Perhaps this was just a figure of speech? That said, I did find the author’s prose style rather clumsy at times. Is this because she writes in American English and I’m a British English writer? Or it might be generational?
I’ve got a background in computing going back to the late 1960s, and was involved with AI work in the mid 1980s. Even then, some of the problematic aspects of technology were evident - if only in embryo.
Jenny Odell offers lots of suggestions for resisting but I see little evidence that her impassioned pleas will have much impact on most of those trapped in the ‘Attention Economy’. If one does want to resist (perhaps even ‘drop out’ to some degree) opportunities to do so seem very dependant on how much personal autonomy one enjoys. This is, to be fair, something she recognises.
The one, overwhelming depressing aspect of the book is the assertion that there’s ‘hundreds of designers and engineers predict(ing) and plan(planing) for our every move on these platforms’. In other words, getting us to ‘click’ for reasons that are essentially about generating income for these corporations.
In a world facing a myriad of problems from climate change to a global refugee crisis, it’s more than a pity that these talented people can’t find something more constructive to do with their time and energy.
That is the crux of Odell’s book. We should look up, look up, and look around from our daily routine engrossed at work and around our computers and cellphones. It is a book that nudges us to appreciate the diversity around us that we ignore because we are always in a hurry, and locked in by our routines, too pre-occupied with an ultimate objective – getting that promotion, securing a deal, inventing the product we dreamt about, and so on.
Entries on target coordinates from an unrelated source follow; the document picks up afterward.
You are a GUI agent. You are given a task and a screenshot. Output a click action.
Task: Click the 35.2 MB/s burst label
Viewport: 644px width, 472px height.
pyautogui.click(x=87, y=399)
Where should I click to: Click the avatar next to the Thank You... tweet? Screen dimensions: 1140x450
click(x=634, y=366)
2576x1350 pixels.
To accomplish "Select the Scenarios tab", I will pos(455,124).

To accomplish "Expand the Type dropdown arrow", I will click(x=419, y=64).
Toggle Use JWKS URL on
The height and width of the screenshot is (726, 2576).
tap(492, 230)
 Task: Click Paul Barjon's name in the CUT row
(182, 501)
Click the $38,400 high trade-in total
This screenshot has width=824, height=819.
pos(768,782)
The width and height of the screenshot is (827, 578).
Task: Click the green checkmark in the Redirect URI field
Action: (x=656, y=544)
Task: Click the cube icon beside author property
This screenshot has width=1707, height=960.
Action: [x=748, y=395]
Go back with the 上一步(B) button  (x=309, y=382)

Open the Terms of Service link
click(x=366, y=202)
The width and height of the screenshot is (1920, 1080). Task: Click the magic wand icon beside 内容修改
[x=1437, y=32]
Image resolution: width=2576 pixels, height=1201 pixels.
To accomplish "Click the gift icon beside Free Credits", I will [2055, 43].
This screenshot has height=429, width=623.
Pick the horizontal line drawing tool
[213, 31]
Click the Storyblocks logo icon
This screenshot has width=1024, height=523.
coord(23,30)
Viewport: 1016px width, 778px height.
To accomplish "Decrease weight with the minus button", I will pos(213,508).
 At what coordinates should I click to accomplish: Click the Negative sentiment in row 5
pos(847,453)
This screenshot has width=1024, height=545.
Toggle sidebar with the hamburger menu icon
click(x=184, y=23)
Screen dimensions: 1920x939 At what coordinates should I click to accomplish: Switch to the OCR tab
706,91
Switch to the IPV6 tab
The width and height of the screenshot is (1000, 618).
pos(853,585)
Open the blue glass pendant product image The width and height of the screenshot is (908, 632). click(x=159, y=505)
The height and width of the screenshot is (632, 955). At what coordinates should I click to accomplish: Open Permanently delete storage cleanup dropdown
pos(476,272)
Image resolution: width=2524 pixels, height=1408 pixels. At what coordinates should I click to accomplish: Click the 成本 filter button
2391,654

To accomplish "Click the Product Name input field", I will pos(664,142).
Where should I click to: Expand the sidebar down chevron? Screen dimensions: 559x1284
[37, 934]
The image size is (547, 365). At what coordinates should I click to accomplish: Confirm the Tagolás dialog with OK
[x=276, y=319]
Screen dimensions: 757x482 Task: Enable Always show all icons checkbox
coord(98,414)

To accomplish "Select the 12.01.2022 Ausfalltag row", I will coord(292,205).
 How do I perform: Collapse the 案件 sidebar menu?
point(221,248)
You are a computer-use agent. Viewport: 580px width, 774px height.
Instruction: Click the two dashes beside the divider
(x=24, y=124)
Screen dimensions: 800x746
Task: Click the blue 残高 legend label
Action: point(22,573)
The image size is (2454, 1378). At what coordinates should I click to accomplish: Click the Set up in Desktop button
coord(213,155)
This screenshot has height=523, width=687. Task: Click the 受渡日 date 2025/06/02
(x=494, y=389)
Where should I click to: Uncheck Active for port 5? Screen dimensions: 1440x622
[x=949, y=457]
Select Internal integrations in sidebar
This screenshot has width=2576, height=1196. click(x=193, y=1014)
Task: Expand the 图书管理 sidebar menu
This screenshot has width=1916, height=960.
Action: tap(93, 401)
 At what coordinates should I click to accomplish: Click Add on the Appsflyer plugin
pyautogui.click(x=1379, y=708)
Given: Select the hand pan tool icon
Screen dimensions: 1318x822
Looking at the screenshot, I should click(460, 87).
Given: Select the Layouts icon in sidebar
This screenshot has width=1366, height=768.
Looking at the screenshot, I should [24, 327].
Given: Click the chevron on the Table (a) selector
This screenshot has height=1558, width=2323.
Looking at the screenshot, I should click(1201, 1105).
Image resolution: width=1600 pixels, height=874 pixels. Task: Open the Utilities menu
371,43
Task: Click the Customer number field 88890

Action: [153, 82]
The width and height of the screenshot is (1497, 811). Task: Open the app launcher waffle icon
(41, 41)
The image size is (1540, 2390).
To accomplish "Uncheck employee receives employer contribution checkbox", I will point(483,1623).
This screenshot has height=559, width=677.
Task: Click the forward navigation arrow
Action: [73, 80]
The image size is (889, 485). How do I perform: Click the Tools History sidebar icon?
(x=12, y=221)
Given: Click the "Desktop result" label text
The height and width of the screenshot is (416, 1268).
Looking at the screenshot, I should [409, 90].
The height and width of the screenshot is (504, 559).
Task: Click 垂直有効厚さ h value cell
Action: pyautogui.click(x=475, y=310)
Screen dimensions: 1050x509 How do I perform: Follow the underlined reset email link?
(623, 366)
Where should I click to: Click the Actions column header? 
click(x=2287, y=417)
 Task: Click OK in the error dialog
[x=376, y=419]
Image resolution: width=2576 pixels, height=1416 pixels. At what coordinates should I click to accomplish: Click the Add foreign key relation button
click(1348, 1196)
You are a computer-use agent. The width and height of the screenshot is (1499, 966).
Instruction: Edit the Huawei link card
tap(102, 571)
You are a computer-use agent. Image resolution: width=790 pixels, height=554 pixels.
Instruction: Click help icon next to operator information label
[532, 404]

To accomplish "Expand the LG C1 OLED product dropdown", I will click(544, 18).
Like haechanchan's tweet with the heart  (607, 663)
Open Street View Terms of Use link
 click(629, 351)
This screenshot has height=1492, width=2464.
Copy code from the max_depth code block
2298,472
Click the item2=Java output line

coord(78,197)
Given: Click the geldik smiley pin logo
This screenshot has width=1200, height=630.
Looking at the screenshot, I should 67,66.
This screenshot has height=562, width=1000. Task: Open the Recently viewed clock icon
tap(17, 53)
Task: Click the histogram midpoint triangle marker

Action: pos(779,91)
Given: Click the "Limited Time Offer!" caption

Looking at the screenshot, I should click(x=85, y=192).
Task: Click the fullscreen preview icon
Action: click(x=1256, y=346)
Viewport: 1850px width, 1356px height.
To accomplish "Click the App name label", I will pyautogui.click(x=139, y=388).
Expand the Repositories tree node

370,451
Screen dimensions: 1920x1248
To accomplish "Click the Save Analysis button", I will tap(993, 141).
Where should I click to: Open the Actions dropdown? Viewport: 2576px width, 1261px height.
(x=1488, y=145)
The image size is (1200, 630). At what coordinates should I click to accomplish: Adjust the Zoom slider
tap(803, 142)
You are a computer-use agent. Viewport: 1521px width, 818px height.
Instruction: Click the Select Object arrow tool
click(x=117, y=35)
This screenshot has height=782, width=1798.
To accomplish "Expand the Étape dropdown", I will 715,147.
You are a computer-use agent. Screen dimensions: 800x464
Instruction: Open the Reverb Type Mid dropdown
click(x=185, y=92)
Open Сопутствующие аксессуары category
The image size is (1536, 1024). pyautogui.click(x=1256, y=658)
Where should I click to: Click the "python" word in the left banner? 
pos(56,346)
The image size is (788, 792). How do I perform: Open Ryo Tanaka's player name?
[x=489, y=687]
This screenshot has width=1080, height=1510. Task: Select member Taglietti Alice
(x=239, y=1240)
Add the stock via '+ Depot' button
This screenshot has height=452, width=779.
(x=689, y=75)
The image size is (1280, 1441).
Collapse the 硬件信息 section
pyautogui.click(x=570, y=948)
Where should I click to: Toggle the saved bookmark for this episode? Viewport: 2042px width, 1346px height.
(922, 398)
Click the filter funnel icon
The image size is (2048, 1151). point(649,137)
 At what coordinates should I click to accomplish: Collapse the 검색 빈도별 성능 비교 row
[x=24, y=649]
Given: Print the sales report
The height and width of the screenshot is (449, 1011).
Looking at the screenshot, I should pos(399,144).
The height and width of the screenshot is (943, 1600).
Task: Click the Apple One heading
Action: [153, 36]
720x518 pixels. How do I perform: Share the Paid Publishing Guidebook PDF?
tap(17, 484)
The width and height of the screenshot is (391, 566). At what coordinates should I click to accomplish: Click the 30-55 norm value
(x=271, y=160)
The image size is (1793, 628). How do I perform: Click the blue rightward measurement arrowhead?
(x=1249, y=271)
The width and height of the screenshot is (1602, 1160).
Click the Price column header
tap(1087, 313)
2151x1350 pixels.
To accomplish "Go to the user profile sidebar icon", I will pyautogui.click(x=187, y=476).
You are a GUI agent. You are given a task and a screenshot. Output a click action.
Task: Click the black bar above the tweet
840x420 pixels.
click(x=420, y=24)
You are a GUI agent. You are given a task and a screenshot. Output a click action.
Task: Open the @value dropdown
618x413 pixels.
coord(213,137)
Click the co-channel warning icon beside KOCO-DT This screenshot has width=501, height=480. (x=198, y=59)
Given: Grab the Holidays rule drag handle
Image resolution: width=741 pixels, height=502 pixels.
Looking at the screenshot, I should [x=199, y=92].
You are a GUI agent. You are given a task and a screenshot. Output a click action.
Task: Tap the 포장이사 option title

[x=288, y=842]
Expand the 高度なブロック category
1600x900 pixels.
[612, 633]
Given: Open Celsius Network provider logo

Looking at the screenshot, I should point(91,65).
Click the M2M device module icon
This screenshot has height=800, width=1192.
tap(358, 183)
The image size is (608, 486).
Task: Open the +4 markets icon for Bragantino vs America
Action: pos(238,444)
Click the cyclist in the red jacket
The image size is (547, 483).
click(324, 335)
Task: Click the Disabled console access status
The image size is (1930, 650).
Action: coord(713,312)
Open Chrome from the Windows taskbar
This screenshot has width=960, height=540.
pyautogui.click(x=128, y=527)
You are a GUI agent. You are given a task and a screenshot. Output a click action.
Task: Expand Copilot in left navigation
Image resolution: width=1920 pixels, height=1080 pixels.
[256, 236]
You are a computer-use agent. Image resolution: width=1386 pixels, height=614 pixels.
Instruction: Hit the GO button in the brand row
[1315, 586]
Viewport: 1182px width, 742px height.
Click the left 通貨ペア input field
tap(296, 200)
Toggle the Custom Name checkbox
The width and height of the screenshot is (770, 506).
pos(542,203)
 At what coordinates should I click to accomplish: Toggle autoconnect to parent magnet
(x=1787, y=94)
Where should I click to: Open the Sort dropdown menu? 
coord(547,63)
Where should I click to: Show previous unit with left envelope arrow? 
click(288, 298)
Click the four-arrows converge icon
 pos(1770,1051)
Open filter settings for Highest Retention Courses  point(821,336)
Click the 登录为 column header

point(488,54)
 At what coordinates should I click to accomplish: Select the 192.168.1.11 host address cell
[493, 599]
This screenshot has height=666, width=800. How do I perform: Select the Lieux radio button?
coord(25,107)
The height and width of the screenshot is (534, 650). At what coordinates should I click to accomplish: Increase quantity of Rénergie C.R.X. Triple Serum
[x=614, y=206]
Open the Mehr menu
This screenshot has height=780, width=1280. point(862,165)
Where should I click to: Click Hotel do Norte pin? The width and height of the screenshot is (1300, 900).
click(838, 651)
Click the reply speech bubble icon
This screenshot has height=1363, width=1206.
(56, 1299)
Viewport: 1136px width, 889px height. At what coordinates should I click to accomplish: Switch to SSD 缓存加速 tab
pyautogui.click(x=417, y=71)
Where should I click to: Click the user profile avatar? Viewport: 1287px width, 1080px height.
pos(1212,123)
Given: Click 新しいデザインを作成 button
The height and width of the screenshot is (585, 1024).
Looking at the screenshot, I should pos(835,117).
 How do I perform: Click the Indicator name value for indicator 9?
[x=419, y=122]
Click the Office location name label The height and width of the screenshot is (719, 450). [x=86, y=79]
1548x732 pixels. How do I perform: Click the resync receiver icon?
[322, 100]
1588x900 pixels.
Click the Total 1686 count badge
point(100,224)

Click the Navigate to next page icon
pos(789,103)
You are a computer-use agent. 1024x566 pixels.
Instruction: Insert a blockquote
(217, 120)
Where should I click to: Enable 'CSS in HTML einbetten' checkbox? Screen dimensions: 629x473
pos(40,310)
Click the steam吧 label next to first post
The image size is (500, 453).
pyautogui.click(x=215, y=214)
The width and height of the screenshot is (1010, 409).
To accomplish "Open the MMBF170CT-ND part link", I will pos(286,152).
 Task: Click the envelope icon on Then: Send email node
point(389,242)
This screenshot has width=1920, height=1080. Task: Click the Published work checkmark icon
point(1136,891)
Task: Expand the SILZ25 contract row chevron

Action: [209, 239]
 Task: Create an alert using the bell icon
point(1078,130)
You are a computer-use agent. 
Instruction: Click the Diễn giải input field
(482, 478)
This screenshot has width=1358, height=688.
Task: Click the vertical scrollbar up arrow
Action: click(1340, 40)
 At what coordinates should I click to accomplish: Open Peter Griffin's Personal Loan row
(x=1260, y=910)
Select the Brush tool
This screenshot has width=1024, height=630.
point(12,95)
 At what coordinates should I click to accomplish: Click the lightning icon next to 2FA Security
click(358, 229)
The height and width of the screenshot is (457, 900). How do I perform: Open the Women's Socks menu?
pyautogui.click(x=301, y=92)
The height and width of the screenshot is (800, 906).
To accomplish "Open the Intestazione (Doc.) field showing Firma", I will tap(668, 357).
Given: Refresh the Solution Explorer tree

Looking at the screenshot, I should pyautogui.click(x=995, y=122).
Odell tells us plenty of nice stories of how life can be enjoyed, and in the process, learn not just to appreciate nature, but how we can do our part to preserve it. We learn the joy of actually noticing not just the birds in our garden or neighbourhood, but the different songs they make, and their habits. Odell has a way of spinning such stories that not only inspires ‘aha’ moments, but actually, creates lots of warm feelings about our surroundings and ourselves.
The CD version is well produced and read by Rebecca Gibel over 8 hours. Very clear production, and Gibel has a warm and soothing way of reading.
The only parts that didn’t resonate well with me were the parts about bioregionalism, developing a closet connection to the land we inhabit. While I do agree in principle, it felt like it was sometimes fetishising native and aboriginal cultures for their connection to the land, and some other times the arguments weren’t strong enough to convey something more than “natural is better.” It even contradicts itself when talking about building an I-Thou relationship with nature by using the names and categories we created to organise the natural world to our benefit.
All in all it’s an excellent book, even with those small flaws. I’m looking forward to reading it again in a few years to see how it affects me then, and I’m not someone who re-reads books.